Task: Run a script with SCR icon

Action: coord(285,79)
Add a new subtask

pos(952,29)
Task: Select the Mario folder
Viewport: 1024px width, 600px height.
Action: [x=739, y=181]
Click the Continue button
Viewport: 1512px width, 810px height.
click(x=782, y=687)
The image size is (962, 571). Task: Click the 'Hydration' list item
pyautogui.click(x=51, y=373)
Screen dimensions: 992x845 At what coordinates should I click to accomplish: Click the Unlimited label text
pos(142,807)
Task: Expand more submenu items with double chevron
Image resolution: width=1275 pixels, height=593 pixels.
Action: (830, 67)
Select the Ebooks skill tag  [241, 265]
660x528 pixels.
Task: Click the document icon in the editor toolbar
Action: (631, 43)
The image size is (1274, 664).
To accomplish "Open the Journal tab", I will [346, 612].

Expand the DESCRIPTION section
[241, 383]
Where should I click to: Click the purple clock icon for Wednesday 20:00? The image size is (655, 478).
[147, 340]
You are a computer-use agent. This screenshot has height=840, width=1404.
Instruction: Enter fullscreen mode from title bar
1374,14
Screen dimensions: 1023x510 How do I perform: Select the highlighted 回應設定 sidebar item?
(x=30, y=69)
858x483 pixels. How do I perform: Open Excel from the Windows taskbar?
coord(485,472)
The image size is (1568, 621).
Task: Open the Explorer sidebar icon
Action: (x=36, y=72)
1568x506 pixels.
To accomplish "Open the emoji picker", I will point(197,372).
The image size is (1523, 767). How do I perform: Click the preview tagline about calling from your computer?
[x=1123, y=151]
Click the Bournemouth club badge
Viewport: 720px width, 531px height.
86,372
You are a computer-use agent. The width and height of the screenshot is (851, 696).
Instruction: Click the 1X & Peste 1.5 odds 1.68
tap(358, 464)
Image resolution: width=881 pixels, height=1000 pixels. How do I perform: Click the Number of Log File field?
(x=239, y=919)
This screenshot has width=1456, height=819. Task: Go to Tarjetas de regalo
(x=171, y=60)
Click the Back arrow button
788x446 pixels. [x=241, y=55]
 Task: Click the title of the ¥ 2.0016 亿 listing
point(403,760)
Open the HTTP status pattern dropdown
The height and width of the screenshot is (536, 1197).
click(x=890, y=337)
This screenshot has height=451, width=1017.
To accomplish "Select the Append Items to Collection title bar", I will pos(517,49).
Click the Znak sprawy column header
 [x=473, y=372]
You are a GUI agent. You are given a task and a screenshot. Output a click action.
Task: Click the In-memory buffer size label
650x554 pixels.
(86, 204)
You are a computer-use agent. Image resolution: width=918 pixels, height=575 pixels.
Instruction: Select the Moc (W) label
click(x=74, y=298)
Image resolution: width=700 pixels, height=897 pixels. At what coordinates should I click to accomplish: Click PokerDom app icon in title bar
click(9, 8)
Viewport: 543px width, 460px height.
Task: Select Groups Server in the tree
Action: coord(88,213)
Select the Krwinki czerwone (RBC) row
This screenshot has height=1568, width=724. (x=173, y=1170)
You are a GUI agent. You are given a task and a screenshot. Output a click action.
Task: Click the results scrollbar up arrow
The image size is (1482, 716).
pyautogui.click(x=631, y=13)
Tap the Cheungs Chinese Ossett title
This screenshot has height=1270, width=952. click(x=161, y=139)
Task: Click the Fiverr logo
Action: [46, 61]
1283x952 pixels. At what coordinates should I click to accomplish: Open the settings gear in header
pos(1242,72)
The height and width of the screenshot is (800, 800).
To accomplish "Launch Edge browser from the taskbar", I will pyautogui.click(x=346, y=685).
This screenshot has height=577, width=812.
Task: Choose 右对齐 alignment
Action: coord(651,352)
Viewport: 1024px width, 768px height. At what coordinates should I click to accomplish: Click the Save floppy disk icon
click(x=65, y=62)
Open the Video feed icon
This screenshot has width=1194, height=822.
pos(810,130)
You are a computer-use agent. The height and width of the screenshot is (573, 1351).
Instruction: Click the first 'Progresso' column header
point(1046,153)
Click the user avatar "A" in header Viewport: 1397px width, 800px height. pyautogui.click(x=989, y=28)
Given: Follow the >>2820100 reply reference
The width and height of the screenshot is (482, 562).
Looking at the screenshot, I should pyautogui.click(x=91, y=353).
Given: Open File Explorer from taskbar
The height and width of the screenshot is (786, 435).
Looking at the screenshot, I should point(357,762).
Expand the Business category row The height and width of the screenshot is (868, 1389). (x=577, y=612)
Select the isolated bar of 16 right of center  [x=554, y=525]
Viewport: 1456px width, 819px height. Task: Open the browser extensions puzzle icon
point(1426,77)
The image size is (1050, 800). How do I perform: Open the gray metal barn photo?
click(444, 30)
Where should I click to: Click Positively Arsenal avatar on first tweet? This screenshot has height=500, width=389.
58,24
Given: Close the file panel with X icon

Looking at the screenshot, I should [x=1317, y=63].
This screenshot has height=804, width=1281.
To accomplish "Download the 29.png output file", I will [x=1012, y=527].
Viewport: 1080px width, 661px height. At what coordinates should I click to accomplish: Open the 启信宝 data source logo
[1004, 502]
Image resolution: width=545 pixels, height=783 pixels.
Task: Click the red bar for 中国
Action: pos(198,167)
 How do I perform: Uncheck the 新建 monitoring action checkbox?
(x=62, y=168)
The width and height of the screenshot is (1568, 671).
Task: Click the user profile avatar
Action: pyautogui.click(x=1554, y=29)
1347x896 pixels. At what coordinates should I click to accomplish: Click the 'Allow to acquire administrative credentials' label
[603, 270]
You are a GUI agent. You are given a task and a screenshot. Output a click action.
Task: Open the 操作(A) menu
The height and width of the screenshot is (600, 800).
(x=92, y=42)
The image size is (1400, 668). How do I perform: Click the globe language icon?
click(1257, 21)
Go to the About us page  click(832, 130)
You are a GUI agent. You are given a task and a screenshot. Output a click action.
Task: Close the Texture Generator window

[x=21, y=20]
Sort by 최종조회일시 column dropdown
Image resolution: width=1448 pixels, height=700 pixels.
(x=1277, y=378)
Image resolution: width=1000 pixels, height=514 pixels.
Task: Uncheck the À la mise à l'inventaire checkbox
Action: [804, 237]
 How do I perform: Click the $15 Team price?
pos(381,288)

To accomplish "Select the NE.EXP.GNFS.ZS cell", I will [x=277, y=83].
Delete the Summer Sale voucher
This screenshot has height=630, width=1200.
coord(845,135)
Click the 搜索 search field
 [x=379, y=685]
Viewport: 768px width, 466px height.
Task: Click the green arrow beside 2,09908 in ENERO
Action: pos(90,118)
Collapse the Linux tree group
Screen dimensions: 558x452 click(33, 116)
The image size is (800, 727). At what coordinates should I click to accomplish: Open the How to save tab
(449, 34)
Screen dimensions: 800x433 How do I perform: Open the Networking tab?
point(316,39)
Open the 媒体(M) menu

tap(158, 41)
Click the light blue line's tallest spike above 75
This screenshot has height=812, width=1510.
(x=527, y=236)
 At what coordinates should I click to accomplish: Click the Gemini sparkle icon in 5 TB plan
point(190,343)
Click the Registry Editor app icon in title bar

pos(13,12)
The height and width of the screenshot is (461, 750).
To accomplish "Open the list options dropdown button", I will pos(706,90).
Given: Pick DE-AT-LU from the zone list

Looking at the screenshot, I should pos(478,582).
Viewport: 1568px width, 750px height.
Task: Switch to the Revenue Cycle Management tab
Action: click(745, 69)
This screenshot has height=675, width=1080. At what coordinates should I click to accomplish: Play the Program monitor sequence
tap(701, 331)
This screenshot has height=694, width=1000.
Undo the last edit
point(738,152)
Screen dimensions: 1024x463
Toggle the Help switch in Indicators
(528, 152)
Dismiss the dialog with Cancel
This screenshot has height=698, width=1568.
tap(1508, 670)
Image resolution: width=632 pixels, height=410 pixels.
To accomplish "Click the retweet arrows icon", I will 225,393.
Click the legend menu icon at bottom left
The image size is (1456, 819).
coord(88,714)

§ DIRECTIONS FOR THIS TASK
From the records above, transcribe without alteration every line from the one with "Instruction: Click the first" to the one with "Expand the Business", inclusive.

§ ANSWER
Instruction: Click the first 'Progresso' column header
point(1046,153)
Click the user avatar "A" in header Viewport: 1397px width, 800px height. pyautogui.click(x=989, y=28)
Given: Follow the >>2820100 reply reference
The width and height of the screenshot is (482, 562).
Looking at the screenshot, I should pyautogui.click(x=91, y=353).
Given: Open File Explorer from taskbar
The height and width of the screenshot is (786, 435).
Looking at the screenshot, I should point(357,762).
Expand the Business category row The height and width of the screenshot is (868, 1389). (x=577, y=612)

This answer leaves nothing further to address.